==== TEXT BLOCK ====
Online Personal Information - How Much Is Too Much?

An interesting Web 2.0 way of offering online banking to customers is being offered to customers of a large Latin America bank, BBVA that may change the old-school way of banking - or will it?

 

There have been many stories lately about offering new ways of interacting with your customers via the web using technologies like AJAX, Silverlight, and Adobe Air, and there have been a lot of concerns recently over how public our lives are becoming via social networking sites like Facebook and MySpace. My open question to the Internet is this: How much information about our lives is either unnecessary, unsafe, and/or unwise of us to be placing on an always-on form of mass communication in the form of the Internet?
==== EXCERPTED DATA ====
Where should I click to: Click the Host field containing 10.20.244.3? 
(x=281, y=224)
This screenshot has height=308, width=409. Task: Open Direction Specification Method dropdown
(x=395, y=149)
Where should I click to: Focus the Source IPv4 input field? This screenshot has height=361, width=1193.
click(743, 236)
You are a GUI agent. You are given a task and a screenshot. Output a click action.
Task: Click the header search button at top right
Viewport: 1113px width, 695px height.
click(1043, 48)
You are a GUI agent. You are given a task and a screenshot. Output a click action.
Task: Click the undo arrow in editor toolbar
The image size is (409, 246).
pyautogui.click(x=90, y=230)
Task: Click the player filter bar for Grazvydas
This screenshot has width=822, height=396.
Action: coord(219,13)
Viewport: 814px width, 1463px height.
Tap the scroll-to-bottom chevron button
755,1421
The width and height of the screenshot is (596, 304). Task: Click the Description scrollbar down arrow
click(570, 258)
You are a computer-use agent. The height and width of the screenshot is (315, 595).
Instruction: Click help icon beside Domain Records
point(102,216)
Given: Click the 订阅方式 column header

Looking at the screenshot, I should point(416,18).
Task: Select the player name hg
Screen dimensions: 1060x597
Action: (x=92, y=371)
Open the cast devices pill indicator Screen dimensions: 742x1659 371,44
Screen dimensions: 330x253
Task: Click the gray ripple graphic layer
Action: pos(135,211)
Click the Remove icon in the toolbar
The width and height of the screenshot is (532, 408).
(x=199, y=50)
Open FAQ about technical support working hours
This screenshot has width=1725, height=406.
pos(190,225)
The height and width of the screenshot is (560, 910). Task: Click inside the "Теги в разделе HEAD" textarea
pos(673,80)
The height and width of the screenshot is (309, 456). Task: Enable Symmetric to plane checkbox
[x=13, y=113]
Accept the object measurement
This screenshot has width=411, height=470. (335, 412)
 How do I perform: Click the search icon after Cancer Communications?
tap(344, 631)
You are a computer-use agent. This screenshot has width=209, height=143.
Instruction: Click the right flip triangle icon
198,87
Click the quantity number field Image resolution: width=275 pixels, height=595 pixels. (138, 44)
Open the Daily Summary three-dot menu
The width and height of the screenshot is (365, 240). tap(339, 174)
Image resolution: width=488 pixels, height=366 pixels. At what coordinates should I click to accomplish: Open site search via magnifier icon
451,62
====
LIST OF TASKS:
A: In the article on online personal information, which bank is offering customers a Web 2.0 way of online banking?
B: Quote the article on online personal information from "Online Personal Information" to "or will it?".
C: Extend the article on online personal information past its final sentence.

RESULTS FOR EACH TASK:
A: BBVA, a large Latin America bank.

B:
Online Personal Information - How Much Is Too Much?

An interesting Web 2.0 way of offering online banking to customers is being offered to customers of a large Latin America bank, BBVA that may change the old-school way of banking - or will it?

C:
On the one hand, I want to have quick and easy access to all of my favorite websites through services like del.icio.us, access to my own personalized news via iGoogle or MyYahoo!, and a unified address book and calendar system, but at the same time I want my identity and financial information to be kept safe from the Russian mob and other ne'er-do-wells lurking in the shadows of the electronic pathways of the Internet. Obviously I keep a blog where I post thoughts that I wish to share with the rest of society (although no one apparently is interested in my thoughts much yet - ha!), but I'm not sure whether it's a good idea to place my medical and financial records online. Then again, most of this information is already handled by inept organizations that routinely lose our data to criminals, so one could argue that the additional transparency of being able to check up on my personal information from anywhere at anytime via the Internet would actually improve the reliability and accuracy of our personal data. Improved security through "many eyes" is actually considered an additional security feature of open source software and a freedom of creativity through creative commons copyright licenses.

Let me know what you think... if anyone out there is listening.